Silver fell on Thursday, with XAG/USD trading near $72.82, down almost 3.0% on the day. It briefly slipped below $70 during the European session amid pressure linked to the US–Israel war with Iran.
A firmer US Dollar and higher Oil prices added to inflation concerns and supported expectations of tighter monetary policy, especially from the Federal Reserve. Higher-for-longer rate expectations weighed on the non-yielding metal, even as demand for safer assets remained present.
Technically, price action stayed capped near the 100-day Simple Moving Average at about $75.63, while remaining above the 200-day SMA at $59.06. The RSI was 43.64, below 50, and the MACD (12, 26, 9) sat above its signal line but below zero.
Resistance levels were marked at $75.60, then the 50-day SMA near $82.90, and the February swing high around $96.62. Support was seen in the $70–$68 area, then the March low near $61.01, close to the 200-day SMA.
Silver prices are shaped by geopolitical risk, interest rates, the US Dollar, investment demand, mining supply and recycling. Industrial use and moves in Gold, including the Gold/Silver ratio, can also affect pricing.
Given the current headwinds, we see continued short-term pressure on silver. The ongoing conflict in the Middle East has kept the U.S. Dollar Index firm, recently hovering around the 106 mark, which makes dollar-priced silver more expensive for foreign buyers. This, combined with sticky inflation data from March 2026, reinforces our view that the Federal Reserve will delay any potential interest rate cuts.
For derivative traders, this suggests a bearish stance in the immediate term, with the $75.60 level acting as a formidable ceiling. We have seen repeated failures to break above this 100-day moving average, making it a key area to trade against. Selling futures or buying put options with an expiration in the next few weeks could be a strategy to capitalize on this weakness.
Immediate support is in the $68-$70 zone, and a decisive break below this could open the door for a slide towards the 200-day moving average near $60. Looking back at 2025, we saw similar pullbacks find strong buyers at these lower levels, so this would be a critical test of the larger uptrend. Traders should watch for signs of stabilization in that area for a potential reversal.
However, we must also consider the strong fundamental picture for silver’s industrial use.
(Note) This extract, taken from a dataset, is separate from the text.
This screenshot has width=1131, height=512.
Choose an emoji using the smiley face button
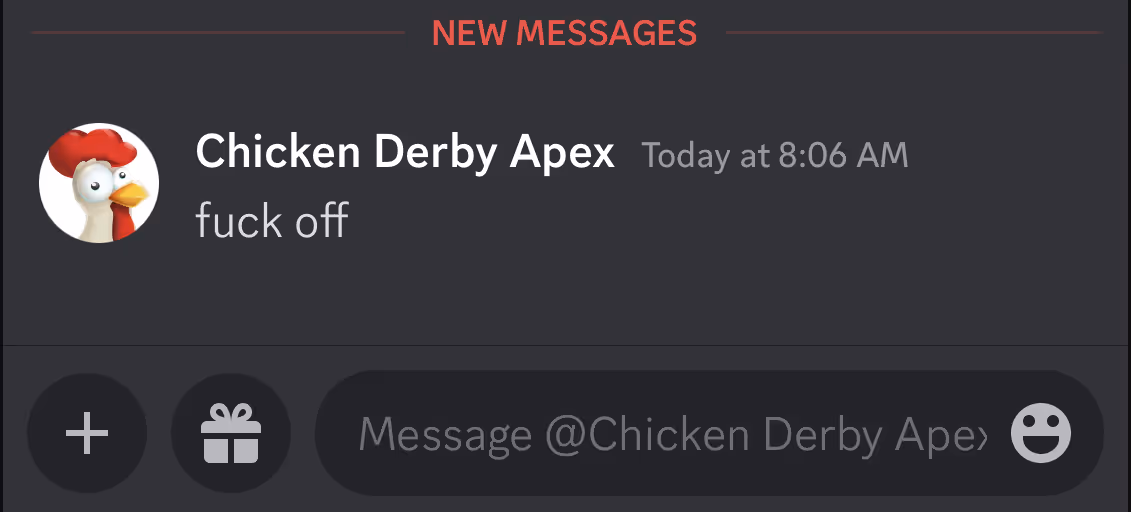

Demand from the solar and electronics sectors continued to set records through 2025, and this underlying consumption provides a long-term floor for prices. This suggests that while short-term trades may be bearish, deeper dips could present compelling long-term buying opportunities.
The Gold/Silver ratio, which spent much of 2025 above 85, also remains historically high, suggesting silver is undervalued relative to gold. This may attract long-term investors if prices fall toward the March 2026 lows. Therefore, traders might consider a strategy of short-term bearish positions while simultaneously planning to build long-term call option positions on any significant price drops toward the low $60s.